In 1963, Minnesota was one of the first states in the nation to pass a comprehensive archaeological law. The Minnesota Field Archaeology Act established the Office of the State Archaeologist (OSA) and promoted professional archaeological research. Three years later, the National Historic Preservation Act (NHPA) was passed and the era of cultural resource management (CRM) archaeology began. The NHPA established the National Register of Historic Places and state liaison offices that later became the Minnesota Historic Preservation Office's (MnHPOs). Section 106 of the NHPA required that federal agencies consider impacts of their actions on important historic properties and consult with the SHPOs about these actions. The gradual implementation of Section 106 in the late 1960s and early 1970s led to the great expansion of CRM.
The early 1970s saw great improvements in Minnesota research archaeology with archaeological undergraduate programs beginning at Moorhead State, Bemidji State, Mankato State, and St. Cloud State universities. The archaeological faculty at the University of Minnesota expanded and the Science Museum of Minnesota continued its archaeological activities. By the mid-1970s, CRM archaeology was not only protecting sites, but contributing to archaeological research with Trunk Highway and County Highway survey programs at MHS, the appearance of private contracting firms, and widespread federal agency interaction including archaeologists at Chippewa and Superior National Forests. In 1977, the Legislature began funding the MnHPO's Statewide Archaeological Survey, a program that lasted until 1981. The founding of the Institute for Minnesota Archaeology (IMA) initiated a new research era in 1982 with a privately based effort.

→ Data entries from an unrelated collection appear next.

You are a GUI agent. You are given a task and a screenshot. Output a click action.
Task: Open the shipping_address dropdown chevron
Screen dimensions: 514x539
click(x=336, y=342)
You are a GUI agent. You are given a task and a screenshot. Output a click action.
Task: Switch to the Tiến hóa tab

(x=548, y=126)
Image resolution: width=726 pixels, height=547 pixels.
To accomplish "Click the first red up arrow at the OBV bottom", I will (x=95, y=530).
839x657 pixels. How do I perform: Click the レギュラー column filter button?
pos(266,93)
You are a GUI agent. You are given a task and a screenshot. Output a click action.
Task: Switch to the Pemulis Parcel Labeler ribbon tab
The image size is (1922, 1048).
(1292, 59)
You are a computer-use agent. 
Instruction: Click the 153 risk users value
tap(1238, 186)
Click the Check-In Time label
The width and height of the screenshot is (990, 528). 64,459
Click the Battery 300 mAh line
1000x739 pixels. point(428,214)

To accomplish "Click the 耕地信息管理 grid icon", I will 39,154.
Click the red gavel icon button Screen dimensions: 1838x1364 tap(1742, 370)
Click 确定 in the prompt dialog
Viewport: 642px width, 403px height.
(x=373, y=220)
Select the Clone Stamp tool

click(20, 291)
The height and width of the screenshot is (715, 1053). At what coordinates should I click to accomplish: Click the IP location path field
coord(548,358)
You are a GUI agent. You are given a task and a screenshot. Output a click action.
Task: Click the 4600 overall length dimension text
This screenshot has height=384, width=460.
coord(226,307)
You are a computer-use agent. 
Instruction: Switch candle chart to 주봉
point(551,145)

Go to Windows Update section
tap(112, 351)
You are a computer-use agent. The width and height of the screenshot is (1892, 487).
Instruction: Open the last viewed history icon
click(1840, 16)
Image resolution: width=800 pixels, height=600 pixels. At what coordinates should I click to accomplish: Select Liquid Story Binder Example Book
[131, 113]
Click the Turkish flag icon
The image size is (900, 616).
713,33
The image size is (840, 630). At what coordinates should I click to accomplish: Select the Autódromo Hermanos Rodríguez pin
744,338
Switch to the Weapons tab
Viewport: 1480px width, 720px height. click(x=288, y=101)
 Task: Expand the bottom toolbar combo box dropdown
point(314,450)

The 1980s witnessed CRM archaeology's increasing dominance over academic research archaeology in terms of employment and funding, although the various universities in Minnesota and the IMA continued to have robust archaeological research programs. This changed in the 1990s with the University of Minnesota abandoning its summer field schools, the archaeological program at Bemidji State disappearing, and the programs at St. Cloud State and Mankato State entering a temporary period of inactivity. Only Moorhead State and Hamline University continued to have strong field research programs by the end of the 1990s. The IMA filed for bankruptcy in 2003, a year that in many ways represents a low point for Minnesota research archaeology.
Minnesota Archaeology Today
Today, Minnesota archaeology has been re-invigorated by new personnel at the University of Minnesota, Moorhead State, Mankato State, St. Cloud State, Hamline, and the Science Museum of Minnesota. All these institutions are once again involved in robust field research, artifact analysis, and training of the next generation of archaeologists. The passage of the Minnesota Legacy Amendment in 2008 has provided significant funding for a Statewide Survey of Historical and Archaeological Sites in recent years. While the purpose of the survey is not research, site preservation cannot be done without knowing where sites are located and which ones are worthy of preservation.
Completed reports for the Statewide Survey are published on a designated page on this website. The Minnesota Historical Society also has a grants program funded by the Legacy Amendment that is available for those performing archaeological research.